* **Instructions to follow**
Revise the entries below by changing every "Locate an element on the screen" to "Find an element on the screen". Leave all other text untouched.

* **Records**
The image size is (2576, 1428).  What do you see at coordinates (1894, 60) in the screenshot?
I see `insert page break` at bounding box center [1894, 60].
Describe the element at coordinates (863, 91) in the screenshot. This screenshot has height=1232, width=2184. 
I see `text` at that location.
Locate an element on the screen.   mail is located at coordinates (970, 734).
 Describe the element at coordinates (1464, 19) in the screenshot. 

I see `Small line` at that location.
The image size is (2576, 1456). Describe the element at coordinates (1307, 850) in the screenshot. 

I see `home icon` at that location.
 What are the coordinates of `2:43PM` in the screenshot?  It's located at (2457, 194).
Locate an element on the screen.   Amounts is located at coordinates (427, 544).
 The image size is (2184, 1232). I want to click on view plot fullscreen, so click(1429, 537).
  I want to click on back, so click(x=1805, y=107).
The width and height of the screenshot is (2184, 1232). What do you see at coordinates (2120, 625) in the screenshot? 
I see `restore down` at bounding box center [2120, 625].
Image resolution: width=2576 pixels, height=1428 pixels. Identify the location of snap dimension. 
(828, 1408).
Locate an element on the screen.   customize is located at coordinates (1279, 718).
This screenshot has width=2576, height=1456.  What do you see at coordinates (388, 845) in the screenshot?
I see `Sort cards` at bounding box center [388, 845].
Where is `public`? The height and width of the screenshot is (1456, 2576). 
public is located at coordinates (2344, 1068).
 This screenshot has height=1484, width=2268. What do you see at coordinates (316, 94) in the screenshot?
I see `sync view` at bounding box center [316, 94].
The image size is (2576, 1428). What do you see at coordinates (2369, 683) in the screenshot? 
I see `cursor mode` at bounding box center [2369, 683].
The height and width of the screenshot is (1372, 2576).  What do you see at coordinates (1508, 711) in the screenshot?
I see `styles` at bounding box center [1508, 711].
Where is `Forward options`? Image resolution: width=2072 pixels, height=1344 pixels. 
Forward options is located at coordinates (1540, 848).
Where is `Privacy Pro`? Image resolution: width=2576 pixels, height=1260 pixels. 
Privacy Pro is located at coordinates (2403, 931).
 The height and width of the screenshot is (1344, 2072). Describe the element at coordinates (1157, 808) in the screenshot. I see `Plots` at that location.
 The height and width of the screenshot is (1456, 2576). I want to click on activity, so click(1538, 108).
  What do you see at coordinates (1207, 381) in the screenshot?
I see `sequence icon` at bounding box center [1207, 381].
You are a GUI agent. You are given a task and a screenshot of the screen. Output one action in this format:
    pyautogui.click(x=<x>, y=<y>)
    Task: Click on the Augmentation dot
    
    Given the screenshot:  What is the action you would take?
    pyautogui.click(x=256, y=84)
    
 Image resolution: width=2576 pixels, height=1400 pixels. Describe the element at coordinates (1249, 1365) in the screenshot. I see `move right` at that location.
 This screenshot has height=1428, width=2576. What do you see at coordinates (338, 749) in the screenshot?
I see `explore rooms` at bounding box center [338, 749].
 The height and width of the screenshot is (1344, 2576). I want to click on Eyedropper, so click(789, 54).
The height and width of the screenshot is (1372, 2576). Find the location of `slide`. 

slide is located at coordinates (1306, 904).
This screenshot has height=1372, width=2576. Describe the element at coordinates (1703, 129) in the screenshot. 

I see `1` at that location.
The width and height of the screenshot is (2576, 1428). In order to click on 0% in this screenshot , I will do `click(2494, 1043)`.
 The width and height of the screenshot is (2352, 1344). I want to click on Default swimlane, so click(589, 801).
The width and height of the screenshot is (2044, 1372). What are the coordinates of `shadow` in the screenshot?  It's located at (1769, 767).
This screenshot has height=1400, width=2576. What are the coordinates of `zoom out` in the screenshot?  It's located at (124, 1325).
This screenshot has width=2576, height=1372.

* **Result of this exercise**
The image size is (2576, 1428).  What do you see at coordinates (1894, 60) in the screenshot?
I see `insert page break` at bounding box center [1894, 60].
Describe the element at coordinates (863, 91) in the screenshot. This screenshot has height=1232, width=2184. 
I see `text` at that location.
Find an element on the screen.   mail is located at coordinates (970, 734).
 Describe the element at coordinates (1464, 19) in the screenshot. 

I see `Small line` at that location.
The image size is (2576, 1456). Describe the element at coordinates (1307, 850) in the screenshot. 

I see `home icon` at that location.
 What are the coordinates of `2:43PM` in the screenshot?  It's located at (2457, 194).
Find an element on the screen.   Amounts is located at coordinates (427, 544).
 The image size is (2184, 1232). I want to click on view plot fullscreen, so click(1429, 537).
  I want to click on back, so click(x=1805, y=107).
The width and height of the screenshot is (2184, 1232). What do you see at coordinates (2120, 625) in the screenshot? 
I see `restore down` at bounding box center [2120, 625].
Image resolution: width=2576 pixels, height=1428 pixels. Identify the location of snap dimension. 
(828, 1408).
Find an element on the screen.   customize is located at coordinates (1279, 718).
This screenshot has width=2576, height=1456.  What do you see at coordinates (388, 845) in the screenshot?
I see `Sort cards` at bounding box center [388, 845].
Where is `public`? The height and width of the screenshot is (1456, 2576). 
public is located at coordinates (2344, 1068).
 This screenshot has height=1484, width=2268. What do you see at coordinates (316, 94) in the screenshot?
I see `sync view` at bounding box center [316, 94].
The image size is (2576, 1428). What do you see at coordinates (2369, 683) in the screenshot? 
I see `cursor mode` at bounding box center [2369, 683].
The height and width of the screenshot is (1372, 2576).  What do you see at coordinates (1508, 711) in the screenshot?
I see `styles` at bounding box center [1508, 711].
Where is `Forward options`? Image resolution: width=2072 pixels, height=1344 pixels. 
Forward options is located at coordinates (1540, 848).
Where is `Privacy Pro`? Image resolution: width=2576 pixels, height=1260 pixels. 
Privacy Pro is located at coordinates (2403, 931).
 The height and width of the screenshot is (1344, 2072). Describe the element at coordinates (1157, 808) in the screenshot. I see `Plots` at that location.
 The height and width of the screenshot is (1456, 2576). I want to click on activity, so click(1538, 108).
  What do you see at coordinates (1207, 381) in the screenshot?
I see `sequence icon` at bounding box center [1207, 381].
You are a GUI agent. You are given a task and a screenshot of the screen. Output one action in this format:
    pyautogui.click(x=<x>, y=<y>)
    Task: Click on the Augmentation dot
    
    Given the screenshot:  What is the action you would take?
    pyautogui.click(x=256, y=84)
    
 Image resolution: width=2576 pixels, height=1400 pixels. Describe the element at coordinates (1249, 1365) in the screenshot. I see `move right` at that location.
 This screenshot has height=1428, width=2576. What do you see at coordinates (338, 749) in the screenshot?
I see `explore rooms` at bounding box center [338, 749].
 The height and width of the screenshot is (1344, 2576). I want to click on Eyedropper, so click(789, 54).
The height and width of the screenshot is (1372, 2576). Find the location of `slide`. 

slide is located at coordinates (1306, 904).
This screenshot has height=1372, width=2576. Describe the element at coordinates (1703, 129) in the screenshot. 

I see `1` at that location.
The width and height of the screenshot is (2576, 1428). In order to click on 0% in this screenshot , I will do `click(2494, 1043)`.
 The width and height of the screenshot is (2352, 1344). I want to click on Default swimlane, so click(589, 801).
The width and height of the screenshot is (2044, 1372). What are the coordinates of `shadow` in the screenshot?  It's located at (1769, 767).
This screenshot has height=1400, width=2576. What are the coordinates of `zoom out` in the screenshot?  It's located at (124, 1325).
This screenshot has width=2576, height=1372.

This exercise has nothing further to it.